The company's financial troubles stretch across the U.S. economy, from about 20 million residential and corporate customers to the large and small pension funds that put nearly $30 billion into WorldCom bonds that now are almost worthless.

Telephone and data service for customers of WorldCom and its MCI subsidiary is not expected to be disrupted as the carrier tries to restructure. WorldCom also carries half the traffic on the Internet.

"I want to assure the public that we do not believe this bankruptcy filing will lead to an immediate disruption of service to consumers or threaten the operation of WorldCom's Internet backbone facilities," said Michael K. Powell, chairman of the Federal Communications Commission.

But the U.S. Telecom Assn., a trade group whose largest members are WorldCom creditors, warned that the company's filing could lead to a "state of crisis" in the industry that could raise costs for other telephone companies and their customers.

In a letter Sunday to the FCC, the trade group asked the agency to make sure that the bankruptcy filing "does not undermine the financial stability of other carriers that provide services to it."

WorldCom tops the long list of corporate scandals in the last year that have helped to rattle investor confidence and shake stock markets to their lowest points in recent years.

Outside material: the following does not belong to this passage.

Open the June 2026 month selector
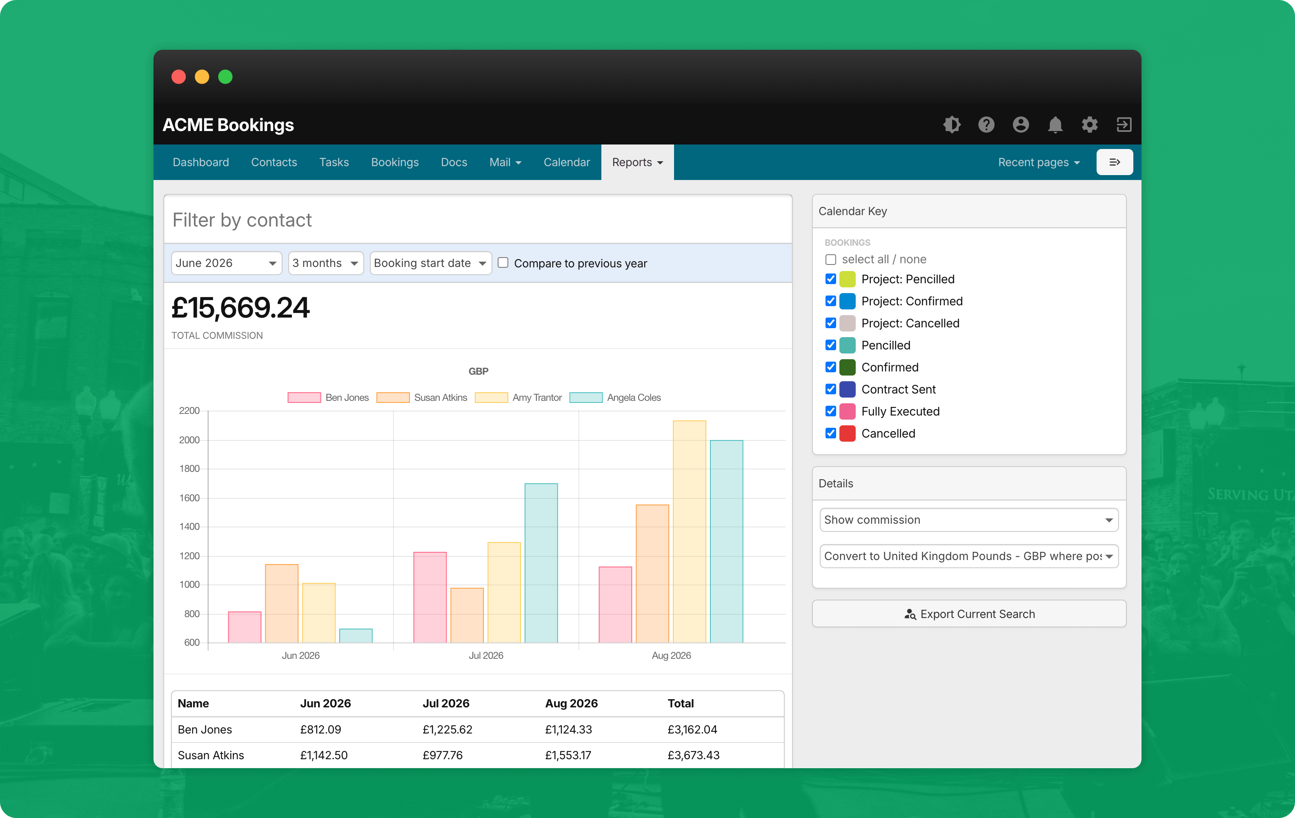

"The impact will be way more significant than anything that we have seen before in telecommunications," said Roger Wery, a telecom expert at consulting firm PRTM in San Francisco. "It will start with the telecom industry, but it then has ramifications across real estate and many other industries. In terms of scale and visibility, this company can further destroy investor confidence and eventually consumer confidence."

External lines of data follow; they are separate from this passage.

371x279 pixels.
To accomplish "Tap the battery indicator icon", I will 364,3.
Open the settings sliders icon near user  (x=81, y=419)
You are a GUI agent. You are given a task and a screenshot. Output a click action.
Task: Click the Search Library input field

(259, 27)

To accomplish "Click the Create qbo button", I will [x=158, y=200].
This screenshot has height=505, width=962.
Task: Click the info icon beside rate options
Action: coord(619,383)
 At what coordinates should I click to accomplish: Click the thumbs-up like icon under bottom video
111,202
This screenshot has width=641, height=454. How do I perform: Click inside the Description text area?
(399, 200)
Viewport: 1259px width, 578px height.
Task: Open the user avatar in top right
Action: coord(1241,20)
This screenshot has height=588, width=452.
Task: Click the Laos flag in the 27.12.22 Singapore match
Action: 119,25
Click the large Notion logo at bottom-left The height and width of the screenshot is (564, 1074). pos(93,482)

Much of WorldCom's debt, consisting of $29.3 billion in bonds and $2 billion in bank loans, will be erased in a proceeding that protects the company from creditors while it reorganizes. Eventually, a judge and the company's creditors must approve a reorganization plan likely to repay creditors only cents on the dollar. Shareholders also will be wiped out.

Industry experts said that because of the decimated telecommunications industry, the company's assets probably are worth less than $15 billion, rather than the more than $100 billion WorldCom listed in its filing.

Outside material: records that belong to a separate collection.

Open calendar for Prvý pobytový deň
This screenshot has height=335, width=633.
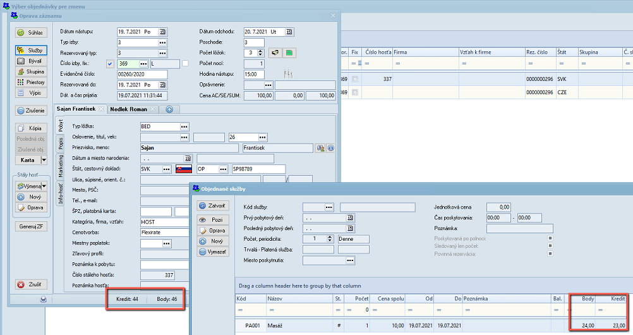[x=349, y=217]
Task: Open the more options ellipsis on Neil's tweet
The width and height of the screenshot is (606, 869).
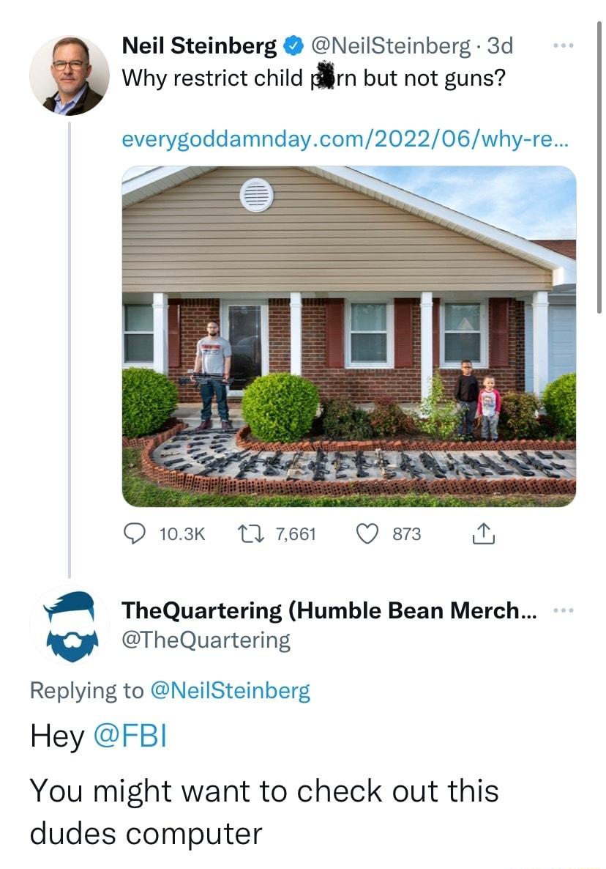Action: tap(563, 45)
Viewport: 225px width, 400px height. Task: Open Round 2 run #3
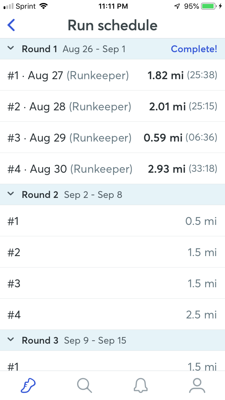coord(113,284)
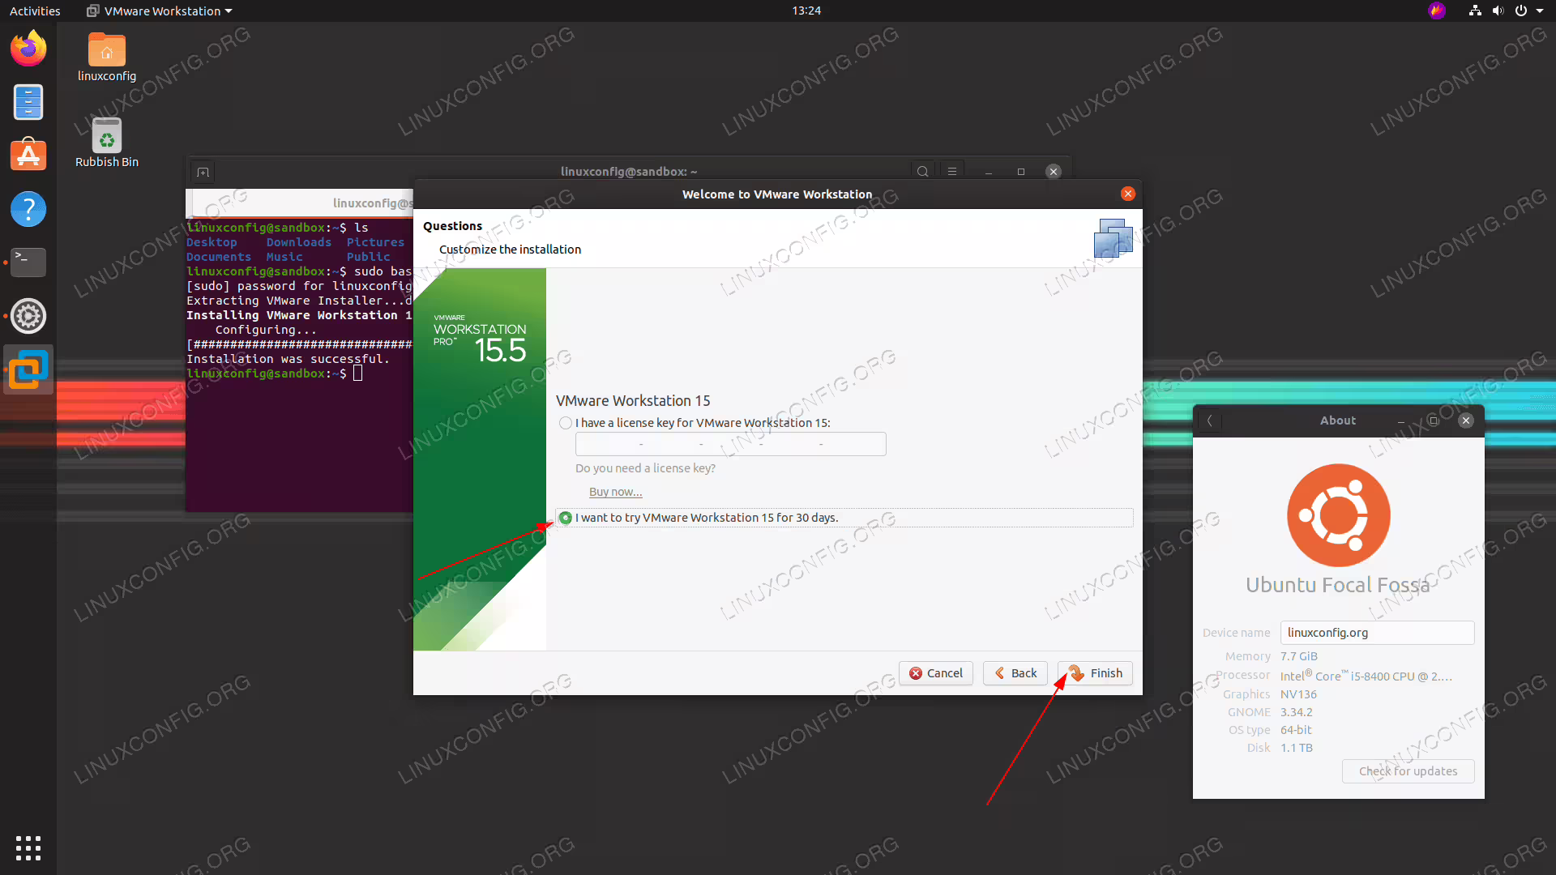Viewport: 1556px width, 875px height.
Task: Open the terminal hamburger menu
Action: click(952, 172)
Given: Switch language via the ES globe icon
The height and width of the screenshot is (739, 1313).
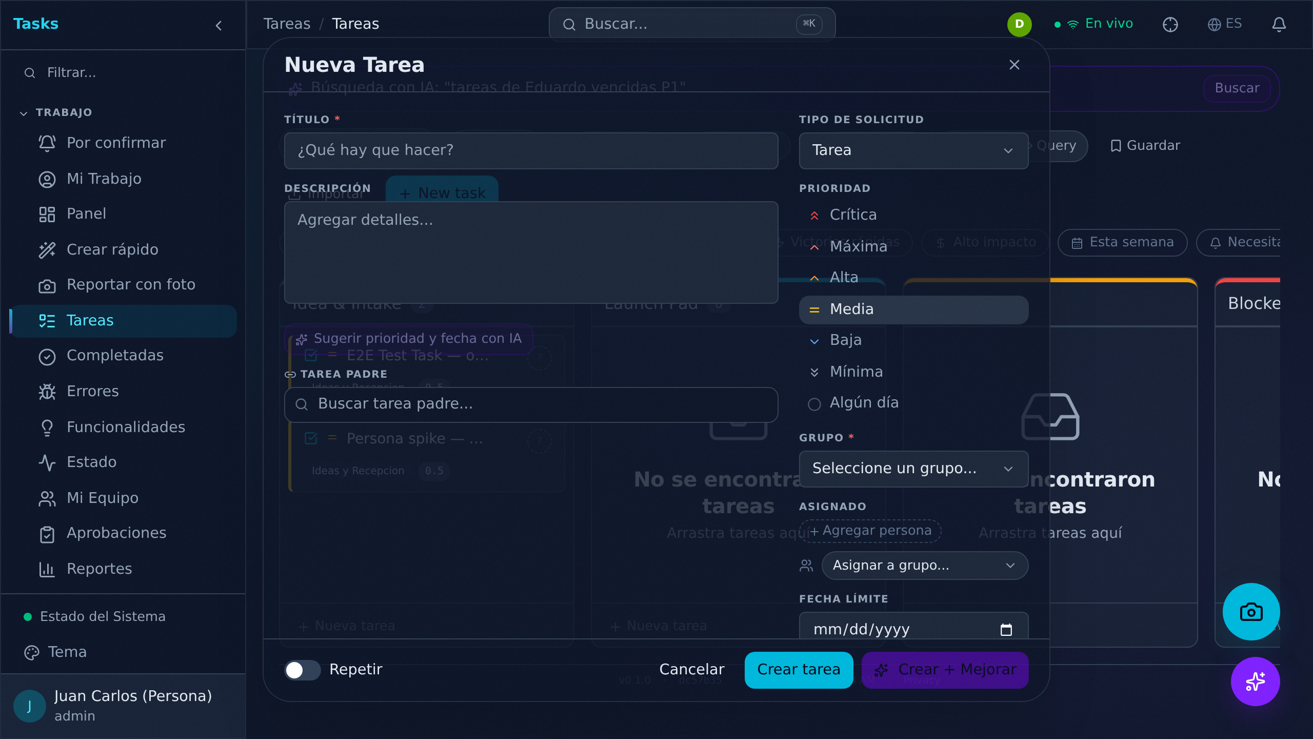Looking at the screenshot, I should pyautogui.click(x=1224, y=24).
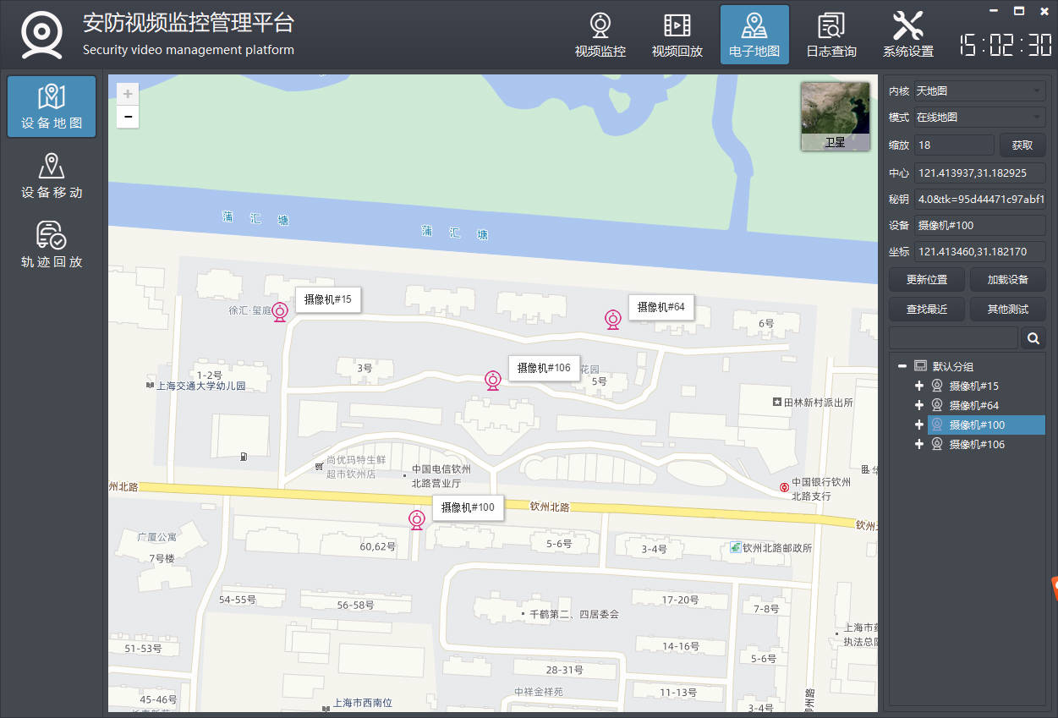Zoom out the map with minus button
The height and width of the screenshot is (718, 1058).
click(128, 117)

The losses stem from the massive investments in the telecommunications industry that went to build fiber-optic networks much faster than demand was growing for high-speed connections.

The company's bankruptcy papers, which run about 1,000 pages, were filed Sunday night in U.S. Bankruptcy Court in New York.

WorldCom said it planned to work through the bankruptcy and emerge in nine months to a year as a smaller but intact operation. It will obtain $750 million in cash today as part of $2 billion in special debtor financing as it pursues its plan to sell some noncore assets--mainly its wireless, real estate and Brazilian and Mexican operations.

"Chapter 11 enables us to create the greatest possible value for our creditors, preserve jobs for our employees, continue to deliver top-quality service to our customers and maintain our role in America's national security," John W. Sidgmore, the company's chief executive, said in a statement.

Spokesman Brad Burns said the company would hire a restructuring chief, who would report to Sidgmore, and add former Atty. Gen. Nicholas Katzenbach and University of Georgia accounting professor Dennis R. Beresford to the board. Burns denied widespread reports that Sidgmore will be forced out, noting that creditors and vendors had not broached that subject with the company.

Many large corporate customers, which provide two-thirds of WorldCom's revenue, are looking for other carriers. With WorldCom's current program to lay off 20% of its work force, analysts figure that any outages and glitches that occur in its network will take longer to repair.

WorldCom's demise had been expected after the company that exploded onto the telecom scene in the last decade announced June 25 that it had uncovered internal accounting irregularities. Over 15 months, through March, the company overstated revenue by nearly $3.9 billion by converting expenses into capital expenditures--an accounting sleight of hand that gave the company profits when it should have recorded losses.